Trecho citado —

Assis Angelo: a batalha para digitalizar acervo cultural

Enquanto andava em direção ao centro do palco, a súbita cegueira apagava as últimas luzes de sua vida engolindo até vultos. A um passo do desespero, ele apegou-se a um livrinho de Gonzagão como se fosse Padre Cícero. Apalpou a capa e, antes de declamar o cordel de mote decassílabo que já sabia de cor, usou os olhos pela última vez para ver uma imagem de Luiz Gonzaga voando sobre um pássaro.

Assis Ângelo levou dois anos para conseguir dizer com todas as letras: “Eu estou cego”. Um dos maiores pesquisadores da cultura popular, nome de referência no setor cultural, jornalista e poeta, biógrafo e estudioso, radialista e escritor, ele luta contra as trevas desde a noite sem fim. Foram seis cirurgias no olho direito e três no esquerdo até que o diagnóstico de “descolamento de retina” o nocauteasse. “Cheguei a passar três noites sem dormir, sentindo a depressão e o desespero.”

Isso até que o paraibano de João Pessoa, 62 anos, resolveu colocar olhos nas mãos e na alma. “Seja bem-vindo ao mundo da cultura popular”, ele diz com simpatia e voz de trovão assim que o repórter chega ao seu apartamento de 120 metros quadrados, em Campos Elísios, São Paulo. Assis viveria só não fossem suas “150 mil coisas”, como ele chama, dentre elas discos de 78 rotações, LPs de raríssimas 10 e 33 polegadas, fitas cassete com gravações inéditas, fotografias e cerca de dez mil partituras que recolheu por cantos do Brasil e de outros países durante 40 anos.

Seu acervo parece prestes a expulsá-lo da casa. Os livros sobem pelas paredes e os discos rodeiam quartos e corredores. São oito toneladas de material, como ele diz: “Já fiz um estudo para saber se a estrutura do prédio suporta. Está tudo certo”.

Um bloco de dados —
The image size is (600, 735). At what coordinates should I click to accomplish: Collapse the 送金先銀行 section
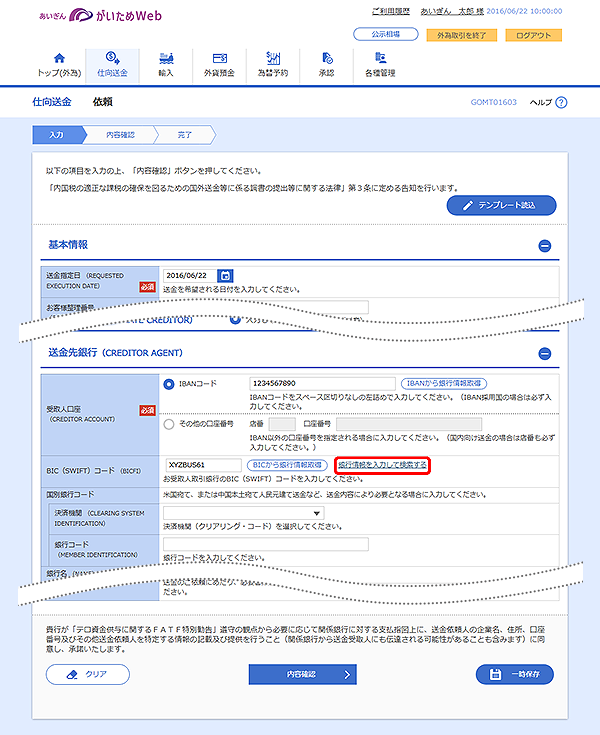545,353
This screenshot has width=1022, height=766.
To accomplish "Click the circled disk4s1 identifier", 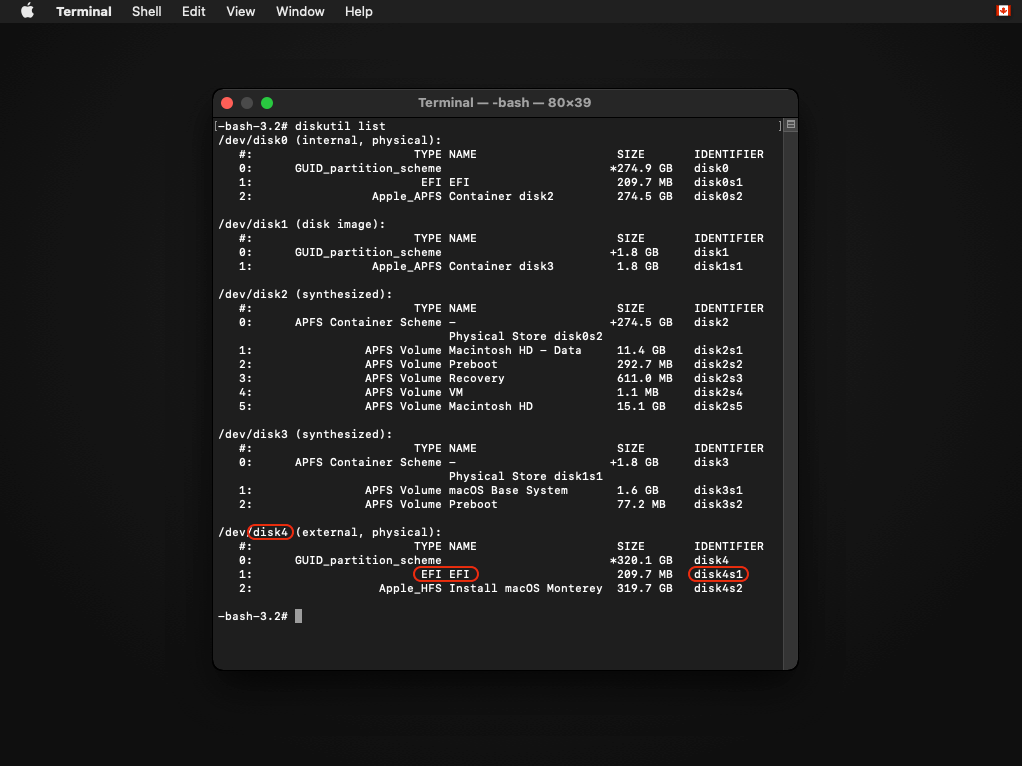I will pyautogui.click(x=718, y=574).
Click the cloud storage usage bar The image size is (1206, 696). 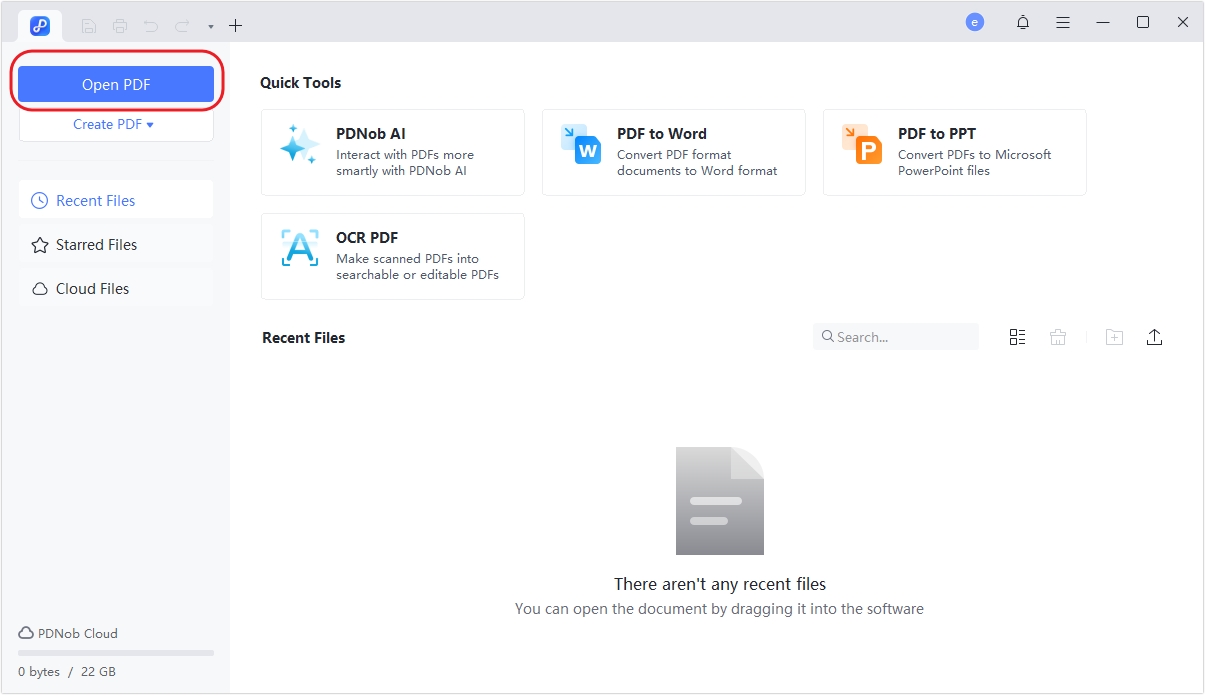click(x=115, y=652)
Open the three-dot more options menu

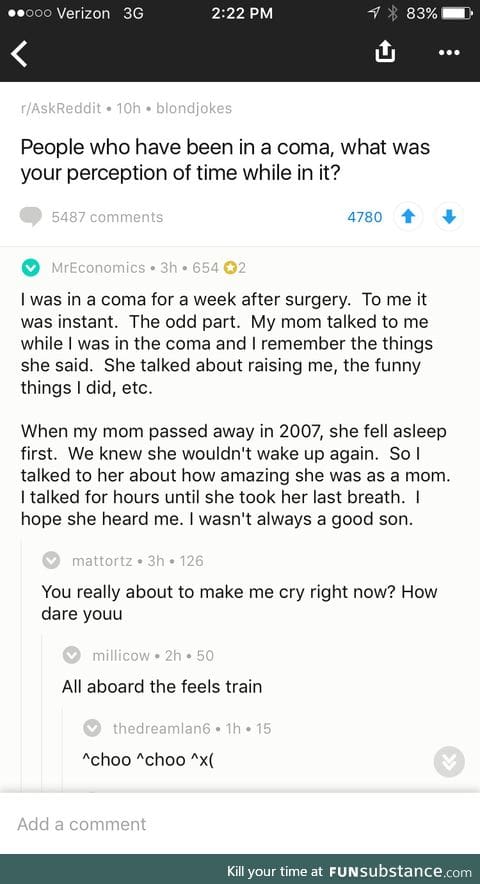449,53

Tarefas do exercício —
a) Reproduza o trecho da reportagem sobre Assis Ângelo que vai de "Isso até que" até "durante 40 anos.", incluindo essas palavras.
b) Escreva a continuação da reportagem sobre Assis Ângelo, começando logo após a última frase apresentada.

Respostas do exercício —
a)
Isso até que o paraibano de João Pessoa, 62 anos, resolveu colocar olhos nas mãos e na alma. “Seja bem-vindo ao mundo da cultura popular”, ele diz com simpatia e voz de trovão assim que o repórter chega ao seu apartamento de 120 metros quadrados, em Campos Elísios, São Paulo. Assis viveria só não fossem suas “150 mil coisas”, como ele chama, dentre elas discos de 78 rotações, LPs de raríssimas 10 e 33 polegadas, fitas cassete com gravações inéditas, fotografias e cerca de dez mil partituras que recolheu por cantos do Brasil e de outros países durante 40 anos.

b)
Nada ali está catalogado. Na última prateleira de baixo de uma das estantes, dorme uma preciosidade. Um 78 rotações de 1953 gravado pela Capitol com a voz da cantora de jazz americana Peggy Lee. O selo informa que se trata da música Wandering Swallow, com orquestra conduzida pelo maestro Billy May. Assis ajusta o toca-discos para as 78 rotações e coloca o disco para girar. A música de Peggy Lee, em inglês, trata-se de uma antológica apropriação indevida de Juazeiro, de Luiz Gonzaga e Humberto Teixeira, de 1949. Um caso escabroso de plágio, sem nenhuma menção aos brasileiros. Um diamante de colecionador.

Outro canto guarda o disco que traz a primeira moda de viola gravada no Brasil, pelo produtor e cantor Cornélio Pires, de 1929. Jorginho (a música do outro lado é Moda de Pião) conta a história de um homem que, diante da paixão de três mulheres, decide partir.

Outro orgulho é um 78 rpm do cantor Bahiano, do início do século 20, cantando A Farofa e fazendo a primeira citação a Padre Cícero em áudio. “Este é o primeiro disco gravado no Brasil”, diz o pesquisador. Em mais pilhas aparecem um gravação original do hino do Corinthians, de 1954; um vinil feito para arrecadar dinheiro para a construção do Estádio do Pacaembu; LPs de 10 polegadas do violonista Laurindo de Almeida; originais de Inezita Barroso dos anos 50; uma música inédita de Paulo Vanzolini; e muitas gravações de Luiz Gonzaga cantadas pelo mundo em japonês, inglês e mesmo rapanui, o idioma da Ilha de Páscoa.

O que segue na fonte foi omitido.